The Columbia Encyclopedia of Modern Drama notes that "The British theater had abundant room for the comic Coward, but none for the angry, bitter Coward of Post-Mortem", and that Coward had two playwriting personas: one "crowd-pleasing (and) comic", the other "darker (and) serious". The Encyclopedia does not record much appreciation, if any, even years later, for this play written by Coward's dark side. However, it bestows some backhanded praise by admitting that "the play is outstanding as a polemical, vitriolic attack on British disregard for World War I victims".

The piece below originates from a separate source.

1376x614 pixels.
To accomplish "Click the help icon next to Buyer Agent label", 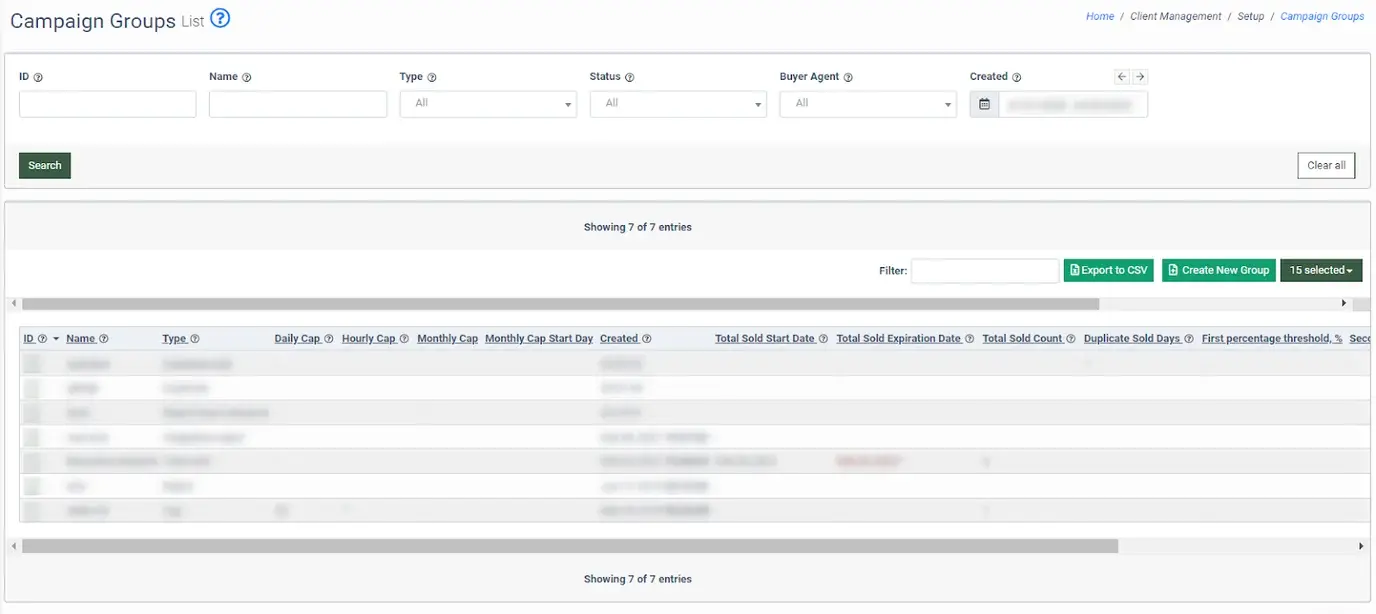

When the play was staged in London in 1992, the critical response was mixed. The Times and The Independent were hostile. Benedict Nightingale of The Times wrote, "It is the sort of anti-war play you might expect from someone who never swapped a shot in anger and at some level feels guilty for having survived the slaughter: shrill, awkward.... It is just the sort of didactic plod that Coward hated when others were writing; and with good reason. The Independent praised the production, but said, "this rather hysterical anti-war play has been under cover for good reason.... [The] play's shrillness, grandiosity and caricature reflect Coward's remoteness from the battlefield as well as his denial of the contemporary mood.... [It is] a vaporous polemic, which turns oddly sentimental at the end, when John praises the joys of battle. In The Guardian, Michael Billington was more complimentary: "I respect Coward's blazing, up-front anger. In particular, he gives Lomas a powerful diatribe attacking the political confusion, economic chaos and press mendacity of Britain in 1930: a speech that is chillingly appropriate today.... What disfigures the play is not Coward's thumping message but the mechanical nature of Cavan's civilian Cook's tour and the easy caricature of soft targets: philandering press-magnates, pleasure-seeking bishops and purblind Lady Bountifuls. Surprisingly, Coward's social satire is less potent than his straightforward political anger." The Sunday Times praised both the production and the play:
I would never have guessed that this 80-minute vitriolic anti-war fantasy, written in 1930, was by Noel Coward. Its first professional production reveals it as a tough, febrile piece, awash with melodrama and blazing up now and again with bitter, glittering humour.... Coward's hatred of this brittle, blasé age, which does not want to understand the horrors of the first world war, is not so surprising as his perception that the second is already in the making: someone actually remarks that the next Olympic games (1932) could be a preparation for it. I never imagined that the Master, at 31, was so politically switched on. The writing is a little mannered, but the young cast handles it as if it was entirely real, and Steven Pacey, as the disillusioned survivor, draws a most subtle sketch of upper-class despair.